Cautions against governments that are considering issuing so-called "immunity passports" to people who have had COVID-19, assuming they are safe.
Credit: AP
A woman's blood is collected for testing of coronavirus antibodies at a drive through testing site in Hempstead, N.Y., Tuesday, April 14, 2020. The test, being administered by Somos Community Care, takes approximately 15 minutes and tests for the presence of antibodies in a person's blood, signifying that they may have some immunity to the coronavirus. (AP Photo/Seth Wenig)

The World Health Organization is warning that people who have had COVID-19 are not necessarily immune by the presence of antibodies from getting the virus again.

"There is no evidence yet that people who have had COVID-19 will not get a second infection," WHO said in a scientific brief published Friday.

It cautions against governments that are considering issuing so-called "immunity passports" to people who have had Covid-19, assuming they are safe to resume a normal life.

"At this point in the pandemic, there is not enough evidence about the effectiveness of antibody-mediated immunity to guarantee the accuracy of an 'immunity passport' or 'risk-free certificate,' " WHO said.

Dr. Maria Van Kerkhove from WHO has previously said it's not known whether people who have been exposed to the virus become completely immune. The new WHO brief underscores that stance, and jibes with other scientific statements about the idea of developing immunity.

During a Friday briefing, the Infectious Diseases Society of America warned that not enough is known about antibody testing to assume immunity.
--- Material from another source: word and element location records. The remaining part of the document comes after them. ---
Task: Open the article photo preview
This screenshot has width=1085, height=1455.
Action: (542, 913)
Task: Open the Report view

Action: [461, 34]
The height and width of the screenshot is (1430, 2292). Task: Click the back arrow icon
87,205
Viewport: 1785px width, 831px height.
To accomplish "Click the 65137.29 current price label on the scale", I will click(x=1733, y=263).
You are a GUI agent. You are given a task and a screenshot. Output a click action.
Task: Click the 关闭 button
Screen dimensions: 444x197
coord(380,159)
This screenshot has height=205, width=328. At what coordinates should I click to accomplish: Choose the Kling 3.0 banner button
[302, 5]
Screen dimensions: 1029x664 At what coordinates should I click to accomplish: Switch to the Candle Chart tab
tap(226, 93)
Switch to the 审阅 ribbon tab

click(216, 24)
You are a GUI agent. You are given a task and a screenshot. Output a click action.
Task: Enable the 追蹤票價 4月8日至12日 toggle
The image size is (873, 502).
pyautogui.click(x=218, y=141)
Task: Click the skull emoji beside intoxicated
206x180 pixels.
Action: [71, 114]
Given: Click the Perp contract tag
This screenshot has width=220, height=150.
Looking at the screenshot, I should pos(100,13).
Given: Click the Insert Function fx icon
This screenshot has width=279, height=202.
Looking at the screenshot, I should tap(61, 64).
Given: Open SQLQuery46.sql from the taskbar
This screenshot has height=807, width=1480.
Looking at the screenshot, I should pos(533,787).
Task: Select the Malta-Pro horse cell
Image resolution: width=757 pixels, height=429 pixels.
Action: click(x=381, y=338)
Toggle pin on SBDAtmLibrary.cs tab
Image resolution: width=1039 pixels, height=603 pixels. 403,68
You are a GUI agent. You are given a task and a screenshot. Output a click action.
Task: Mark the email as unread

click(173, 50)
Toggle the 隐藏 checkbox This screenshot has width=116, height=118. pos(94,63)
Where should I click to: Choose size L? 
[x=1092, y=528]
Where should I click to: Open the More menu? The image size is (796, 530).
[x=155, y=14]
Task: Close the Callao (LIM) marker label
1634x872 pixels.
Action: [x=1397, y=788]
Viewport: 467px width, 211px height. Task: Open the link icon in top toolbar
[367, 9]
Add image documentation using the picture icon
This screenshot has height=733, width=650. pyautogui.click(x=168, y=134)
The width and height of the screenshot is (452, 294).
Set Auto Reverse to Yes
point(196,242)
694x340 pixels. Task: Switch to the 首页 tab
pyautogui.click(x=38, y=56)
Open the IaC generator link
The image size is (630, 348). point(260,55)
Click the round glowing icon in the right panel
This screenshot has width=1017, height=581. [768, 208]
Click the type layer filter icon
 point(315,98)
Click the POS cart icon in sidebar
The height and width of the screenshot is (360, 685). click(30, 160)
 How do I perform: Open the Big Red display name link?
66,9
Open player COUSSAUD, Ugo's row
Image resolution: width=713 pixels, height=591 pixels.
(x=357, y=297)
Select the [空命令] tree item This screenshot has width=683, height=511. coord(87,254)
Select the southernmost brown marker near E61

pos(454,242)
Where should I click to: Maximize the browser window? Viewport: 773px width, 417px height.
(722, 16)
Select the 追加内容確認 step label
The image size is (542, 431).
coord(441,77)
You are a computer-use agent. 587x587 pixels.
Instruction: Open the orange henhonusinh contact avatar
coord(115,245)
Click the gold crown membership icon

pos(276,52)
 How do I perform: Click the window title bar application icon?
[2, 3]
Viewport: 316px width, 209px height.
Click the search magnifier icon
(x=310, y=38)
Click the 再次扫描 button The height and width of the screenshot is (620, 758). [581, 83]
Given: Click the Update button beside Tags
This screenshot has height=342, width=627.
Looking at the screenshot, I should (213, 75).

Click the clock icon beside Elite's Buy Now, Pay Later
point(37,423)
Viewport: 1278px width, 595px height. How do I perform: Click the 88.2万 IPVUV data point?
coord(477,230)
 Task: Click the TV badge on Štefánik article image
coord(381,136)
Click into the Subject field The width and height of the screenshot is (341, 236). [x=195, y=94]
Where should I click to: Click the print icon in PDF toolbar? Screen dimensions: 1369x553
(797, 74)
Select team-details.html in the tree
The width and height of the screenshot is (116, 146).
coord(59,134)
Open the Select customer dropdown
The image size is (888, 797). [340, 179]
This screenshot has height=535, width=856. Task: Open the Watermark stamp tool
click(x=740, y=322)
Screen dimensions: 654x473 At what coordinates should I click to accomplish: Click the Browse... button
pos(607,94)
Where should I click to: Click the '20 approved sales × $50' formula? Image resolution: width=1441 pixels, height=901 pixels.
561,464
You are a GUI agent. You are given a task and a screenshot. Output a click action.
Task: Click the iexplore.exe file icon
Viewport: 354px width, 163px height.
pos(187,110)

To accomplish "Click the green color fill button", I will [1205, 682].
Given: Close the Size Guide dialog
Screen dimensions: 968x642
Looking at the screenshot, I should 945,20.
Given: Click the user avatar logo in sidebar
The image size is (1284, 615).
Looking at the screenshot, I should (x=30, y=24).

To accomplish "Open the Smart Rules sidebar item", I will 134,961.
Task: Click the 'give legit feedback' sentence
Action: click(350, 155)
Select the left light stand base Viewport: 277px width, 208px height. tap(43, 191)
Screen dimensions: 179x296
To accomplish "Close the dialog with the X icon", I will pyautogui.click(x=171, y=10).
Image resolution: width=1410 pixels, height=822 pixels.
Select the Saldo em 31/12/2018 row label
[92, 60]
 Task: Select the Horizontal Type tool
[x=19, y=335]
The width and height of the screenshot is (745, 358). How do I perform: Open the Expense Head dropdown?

Dr. Mary Hayden, spokesperson for IDSA and chief of the Division of Infectious Diseases at Rush University Medical Center, said, "We do not know whether or not patients who have these antibodies are still at risk of reinfection with COVID-19. At this point, I think we have to assume that they could be at risk of reinfection."

"We don't know even if the antibodies are protective, what degree of protection they provide, so it could be complete, it could be partial, or how long the antibodies last," Hayden added, "We know that antibody responses wane over time."

The society is "recommending that people with antibodies not change their behavior in any way, continue social distancing, etc. And we think that this is a really important point to emphasize because we're concerned that if this could be present, that these antibodies could be misinterpreted, people could put themselves at unnecessary risk," Hayden said.